In response to the pressure, House Democrats passed a resolution in March 2019 that broadly condemned bigotry against minorities, including both anti-Semitism and Islamophobia - a far cry from what Republicans demanded, which was nothing less than Omar’s removal from office. Even as recently as this past January, House GOP leaders threatened to purge Omar from her committee assignments if Democrats removed Rep. Marjorie Taylor Greene (R-GA) from hers in response to a series of inflammatory comments made by her, including sympathy for the Capitol insurrectionists.

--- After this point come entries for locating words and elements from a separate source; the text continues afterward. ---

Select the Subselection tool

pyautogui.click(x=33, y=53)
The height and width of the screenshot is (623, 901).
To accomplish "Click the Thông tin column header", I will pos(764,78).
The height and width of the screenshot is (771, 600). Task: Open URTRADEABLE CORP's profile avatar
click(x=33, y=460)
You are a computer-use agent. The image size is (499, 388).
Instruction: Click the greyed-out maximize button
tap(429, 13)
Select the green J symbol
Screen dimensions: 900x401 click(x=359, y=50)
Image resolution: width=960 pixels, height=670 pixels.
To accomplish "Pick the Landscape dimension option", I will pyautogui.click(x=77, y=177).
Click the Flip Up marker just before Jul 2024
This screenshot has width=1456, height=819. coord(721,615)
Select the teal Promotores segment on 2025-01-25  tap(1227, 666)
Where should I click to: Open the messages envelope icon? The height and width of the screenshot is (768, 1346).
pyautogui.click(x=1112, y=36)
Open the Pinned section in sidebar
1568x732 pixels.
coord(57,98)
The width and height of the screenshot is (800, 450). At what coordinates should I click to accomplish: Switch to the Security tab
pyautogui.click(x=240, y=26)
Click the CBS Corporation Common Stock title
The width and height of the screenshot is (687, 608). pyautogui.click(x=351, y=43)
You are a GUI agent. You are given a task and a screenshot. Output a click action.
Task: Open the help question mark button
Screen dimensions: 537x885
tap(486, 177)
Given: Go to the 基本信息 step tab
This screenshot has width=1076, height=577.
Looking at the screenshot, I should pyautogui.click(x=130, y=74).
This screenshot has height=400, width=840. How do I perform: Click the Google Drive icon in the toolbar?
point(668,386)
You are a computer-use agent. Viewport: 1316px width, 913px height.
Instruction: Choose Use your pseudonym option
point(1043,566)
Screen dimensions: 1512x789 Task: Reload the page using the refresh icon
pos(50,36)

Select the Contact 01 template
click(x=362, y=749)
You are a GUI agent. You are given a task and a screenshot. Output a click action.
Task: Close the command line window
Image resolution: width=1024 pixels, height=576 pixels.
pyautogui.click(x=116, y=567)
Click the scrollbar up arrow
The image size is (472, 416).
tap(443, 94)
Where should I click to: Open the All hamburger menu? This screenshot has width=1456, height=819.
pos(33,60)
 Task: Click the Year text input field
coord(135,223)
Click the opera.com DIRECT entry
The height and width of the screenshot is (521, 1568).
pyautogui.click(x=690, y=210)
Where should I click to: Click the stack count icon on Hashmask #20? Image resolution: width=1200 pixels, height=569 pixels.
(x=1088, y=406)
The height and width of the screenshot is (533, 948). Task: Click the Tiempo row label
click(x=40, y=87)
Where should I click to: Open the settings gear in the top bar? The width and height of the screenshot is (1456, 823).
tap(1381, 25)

Ceasefire After Hundreds Killed in Gaza

Late Thursday night, Israel’s security cabinet approved a ceasefire with Hamas due to begin early Friday morning. In the 11 days of violence, Israeli airstrikes and artillery fire have killed 232 Palestinians in Gaza, 65 of whom were children. On the Israeli side, 12 people, including two children, have been killed by rockets fired from the Gaza Strip, according to data collected by the UN Office for the Coordination of Humanitarian Affairs (UNOCHA).

The war began after weeks of violence centered on East Jerusalem that climaxed in Israeli police storming Al-Aqsa mosque, the third-holiest site in Islam, on May 7, the last Friday of Ramadan, reportedly injuring more than 200 worshipers and 17 Israeli police. The incident followed protests by Muslim worshipers at the Damascus Gate, which Israeli authorities had closed at the start of Ramadan in early April as a COVID-19 mitigating measure to disrupt pedestrian traffic into the old city. However, Muslims reportedly felt it unjustly discriminated against them by restricting access to the holy site.

During the same period, several instances of Israeli Arabs attacking religious Jews in the street and posting a video of the incident on social media prompted reciprocal acts in several Israeli cities, including Tel Aviv and Jaffa.

The Palestinian neighborhood of Sheikh Jarrah in East Jerusalem was at the same time another site of growing conflict. Israeli police heavily patrolled the streets for Palestinians protesters who vowed to defend the borough from Israelis who were storming people’s homes. Their actions anticipated and followed a May 2 court ruling widely expected to endorse the eviction of more than 70 Palestinians in six families in favor of claims by a Jewish settler organization that the land has belonged to them since 1972. The families have appealed to the Israeli Supreme Court, but the court has delayed its hearing of the case in light of the present conflict.